→ Extract provided
....
Scientific advancements have allowed hazelnut crops to boom in Oregon, but the trade war with China and Turkey’s dominance of the market present a challenge.
The town of Ordu, Turkey, lies more than 6,000 miles away from Oregon's town of Donald, with an entire ocean between them. Still, if two residents happened to meet at the airport, they would be able to have a lively conversation on at least one topic: hazelnuts.
Both towns lie on the 45th parallel, a latitudinal line upon which the climate for hazelnuts is just right.
Turkey is the largest producer of hazelnuts in the world, and the primary competitor with Oregon’s growing hazelnut industry. Turkey produces around 70% of the world’s hazelnuts, while Oregon produces around 5%.
The state is more saturated with hazelnut farms than any other time in its history. The number of planted hazelnut acres in Oregon has tripled over the past decade. More than 50,000 acres bear nuts. More than 30,000 acres will begin to bear nuts over the next five years.
Turkey is at an economic advantage because of lower cost of labor. Its economy is also weighed down by inflation, which has reduced the cost of its exports and flooded the market.
But Oregon has some secret weapons to compete with cheaper Turkish nuts.
One of these is a state-of-the-art processing facility in Donald, Oregon, owned by Hazelnut Growers of Oregon, a 180-member cooperative. The plant has the capacity to process 160,000 pounds of hazelnuts per hour.
Additionally, Oregon’s hazelnut crops have long benefitted from Oregon State University’s agricultural researchers, which have developed trees resistant to eastern filbert blight, a tree-killing fungal disease that wrought havoc on Oregon’s hazelnut farms 30 years ago.
....
→ Provided material
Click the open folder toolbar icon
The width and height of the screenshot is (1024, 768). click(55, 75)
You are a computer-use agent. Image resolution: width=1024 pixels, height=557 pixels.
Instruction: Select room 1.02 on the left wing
....
→ Exercise description
Continue the text about Oregon's hazelnut industry from the point where it stops.

→ Answer box
In 2018 a record-breaking hazelnut harvest occurred in Oregon, partly due to the mild summer. The USDA National Agricultural Statistics Service estimates growers will harvest 4% fewer hazelnuts this year compared with 2018. It expects those numbers to increase consistently in coming years.
Terry Ross, executive director of the Hazelnut Growers Bargaining Association, says the president's trade war is having an impact. More than half of all hazelnuts grown in Oregon end up in China, so the tariff tit-for-tat is a drag on profit.
Ross’s organization, which sets the minimum base price for in-shell hazelnuts, raised the nut’s minimum price to $.83 per pound last month, up from $.62 last year.
Though not all hazelnuts will be sold at the minimum price, the raised cost indicated a more confident outlook for the hazelnut market compared with last year.
Even though the trade war persists, Ross says the lower prices last year were to compete with the inflated Turkish currency.
“The [price] last year was determined by insecurity,” says Ross. “There were issues last year with the Turkish lira, which had inflated to about three lira on the dollar.”
But Ross says there is less insecurity this year. Despite the tariffs, growers know what to expect.
“This year we know what the tariffs are going to be. We don’t anticipate any reversal or any relief,” he says. “The markets are making all the right moves.”
Greg Thorsgard, chief operations officer at Hazelnut Growers of Oregon, says the ability to increase consumption in the domestic market has been and will continue to be important for hazelnut growers during the trade dispute and beyond.
“One of the weaknesses of this crop is it is dependent on export. We’re trying to change that,” he says. “We’ve developed four baking items, a couple of whole-nut products, and sliced hazelnuts like the kind to put on your salad. In addition, we’ve put out five new snack items you can find at Albertsons and Safeway next month.”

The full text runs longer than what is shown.